Santé
Le mystère des cancers résistants commence à livrer ses secrets

Par Salle des nouvelles
Des chercheurs de l'Université d'Ottawa ont identifié un mécanisme qui permet aux cellules anormales de se multiplier comme si elles étaient saines, ce qui pourrait constituer un atout important dans la lutte contre le cancer.
Ce mécanisme pourrait aussi expliquer pourquoi certains cancers finissent par développer une résistance aux médicaments de chimiothérapie qui sont utilisés pour les détruire.
«La meilleure façon de causer un cancer chez un être humain ou chez tout organisme, c'est d'avoir des dommages à l'ADN», a rappelé le professeur Damien D'Amours, de la faculté de médecine de l'Université d'Ottawa.
«Donc nous, on voulait comprendre comment les cellules écoutent ou n'écoutent pas les mécanismes, les règles du cycle cellulaire, qui leur disent essentiellement comment ou quand elles devraient se diviser ou pas.»
Habituellement, a-t-il précisé, les cellules «n'aiment pas du tout se diviser quand elles ont des dommages à l'ADN parce que ça peut causer des plus grands dommages et ensuite ça peut causer le cancer».
Les cellules dont l'ADN est endommagé sont donc normalement incapables de se diviser en raison des dommages qu'elles présentent.
Le professeur D'Amours et l’étudiante de cycle supérieur Laurence Langlois-Lemay ont maintenant découvert comment ces cellules arrivent à contourner les points de contrôle du cycle cellulaire qui empêcheraient normalement leur division.
«Nous avons trouvé une mutation dans une (enzyme) qui s'appelle Polo et qui, en fait, commence à ne plus écouter son cycle cellulaire comme elle le devrait, a-t-il expliqué. Et cette mutation permet aux cellules de "tricher".»

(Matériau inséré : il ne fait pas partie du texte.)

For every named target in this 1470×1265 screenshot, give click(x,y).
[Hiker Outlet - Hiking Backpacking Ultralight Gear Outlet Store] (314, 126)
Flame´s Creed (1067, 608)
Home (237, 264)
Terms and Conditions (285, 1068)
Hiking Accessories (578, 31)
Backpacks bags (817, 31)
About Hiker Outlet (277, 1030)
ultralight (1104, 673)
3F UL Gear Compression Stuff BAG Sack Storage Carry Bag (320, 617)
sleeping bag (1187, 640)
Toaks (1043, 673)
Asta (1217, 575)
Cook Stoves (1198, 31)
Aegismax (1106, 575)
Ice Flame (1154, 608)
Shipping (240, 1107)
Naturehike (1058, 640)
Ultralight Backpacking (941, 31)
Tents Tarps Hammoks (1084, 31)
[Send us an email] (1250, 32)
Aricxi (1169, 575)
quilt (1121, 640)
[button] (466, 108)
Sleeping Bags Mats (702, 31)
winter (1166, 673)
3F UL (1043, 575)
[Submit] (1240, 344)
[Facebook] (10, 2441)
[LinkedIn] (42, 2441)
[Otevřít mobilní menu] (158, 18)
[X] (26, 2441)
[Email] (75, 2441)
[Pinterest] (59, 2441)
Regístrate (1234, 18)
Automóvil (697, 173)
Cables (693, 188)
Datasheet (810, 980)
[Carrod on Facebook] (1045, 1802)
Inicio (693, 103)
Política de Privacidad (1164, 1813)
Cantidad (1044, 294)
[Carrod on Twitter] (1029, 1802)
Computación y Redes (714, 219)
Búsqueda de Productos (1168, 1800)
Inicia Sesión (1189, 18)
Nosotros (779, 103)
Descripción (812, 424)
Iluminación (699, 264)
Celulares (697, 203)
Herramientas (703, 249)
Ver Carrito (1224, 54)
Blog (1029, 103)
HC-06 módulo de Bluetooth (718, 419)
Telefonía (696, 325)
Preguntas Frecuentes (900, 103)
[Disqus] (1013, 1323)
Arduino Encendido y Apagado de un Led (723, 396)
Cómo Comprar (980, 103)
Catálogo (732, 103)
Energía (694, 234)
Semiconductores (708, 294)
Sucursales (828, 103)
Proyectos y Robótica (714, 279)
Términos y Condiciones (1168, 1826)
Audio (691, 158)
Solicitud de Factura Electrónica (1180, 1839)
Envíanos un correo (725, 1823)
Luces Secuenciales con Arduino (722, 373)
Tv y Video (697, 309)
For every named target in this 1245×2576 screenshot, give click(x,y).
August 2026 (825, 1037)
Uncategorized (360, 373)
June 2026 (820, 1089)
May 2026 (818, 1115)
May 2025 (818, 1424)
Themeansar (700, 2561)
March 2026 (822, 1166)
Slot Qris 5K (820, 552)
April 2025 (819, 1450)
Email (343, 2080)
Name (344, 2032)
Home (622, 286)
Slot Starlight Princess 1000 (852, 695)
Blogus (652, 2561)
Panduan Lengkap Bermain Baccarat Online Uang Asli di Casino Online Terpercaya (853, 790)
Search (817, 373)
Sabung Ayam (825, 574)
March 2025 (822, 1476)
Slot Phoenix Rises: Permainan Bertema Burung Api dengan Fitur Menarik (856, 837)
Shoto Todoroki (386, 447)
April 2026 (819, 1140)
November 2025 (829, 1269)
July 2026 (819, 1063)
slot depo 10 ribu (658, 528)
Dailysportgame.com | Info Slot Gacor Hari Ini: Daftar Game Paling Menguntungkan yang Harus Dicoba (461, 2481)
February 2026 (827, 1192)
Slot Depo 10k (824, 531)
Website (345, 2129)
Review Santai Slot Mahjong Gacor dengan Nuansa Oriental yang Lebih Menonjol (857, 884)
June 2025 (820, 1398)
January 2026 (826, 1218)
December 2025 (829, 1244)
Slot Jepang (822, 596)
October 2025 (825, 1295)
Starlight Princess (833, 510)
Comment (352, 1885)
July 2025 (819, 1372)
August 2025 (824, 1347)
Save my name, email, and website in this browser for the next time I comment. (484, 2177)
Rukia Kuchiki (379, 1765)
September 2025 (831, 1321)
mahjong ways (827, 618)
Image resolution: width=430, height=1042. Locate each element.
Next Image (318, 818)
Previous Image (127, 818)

La première règle de la division des cellules, a-t-il ajouté, est qu'une cellule se divise uniquement lorsqu'elle reçoit un signal lui indiquant de le faire. La deuxième règle est qu'une cellule endommagée ne devrait jamais se diviser.
C'est cette deuxième règle que la mutation identifiée permet aux cellules anormales d'enfreindre.
Le professeur D’Amours, qui est titulaire de la Chaire de recherche du Canada sur la dynamique de la chromatique et l’architecture du génome, estime que la principale découverte de l’étude est très pertinente pour le traitement du cancer, puisqu’un grand nombre d’agents chimiothérapeutiques fonctionnent en ciblant et en endommageant l’ADN de la tumeur.
«Une grosse fraction de la thérapie qui est utilisée pour traiter les cancers chez les patients est basée sur la notion qu'on endommage l'ADN (...) des cellules cancéreuses des patients, a-t-il dit. Et on veut que les cellules arrêtent de se diviser en réponse à ces dommages-là. Mais si les cellules ne répondent pas à la règle de ne pas se diviser quand elles ont un dommage à l'ADN, elles ne répondront pas à la thérapie.»
On estime que la résistance aux traitements contribue à 90 % des décès liés au cancer.
En d'autres mots, a précisé le professeur D'Amours, on endommage les cellules pour activer le mécanisme d'arrêt du cycle cellulaire.
Mais si les cellules s'adaptent à leur ADN endommagé, elles peuvent continuer à se diviser, ce qui peut entraîner une résistance à la chimiothérapie, «et c'est le gros défi dans le traitement du cancer partout dans le monde en ce moment», a-t-il souligné.
«Si on inhibe (Polo), on redonne aux cellules ce processus de décision-là de ne pas se diviser en présence de dommages à l'ADN», a résumé le professeur D'Amours.
La prochaine étape consisterait à tester certains inhibiteurs d'enzymes de la famille de Polo chez des souris pour voir s'il y a lieu d'ensuite organiser des essais cliniques, a-t-il conclu.
Les conclusions de cette étude ont été publiées par le réputé journal scientifique Proceedings of the National Academy of Sciences.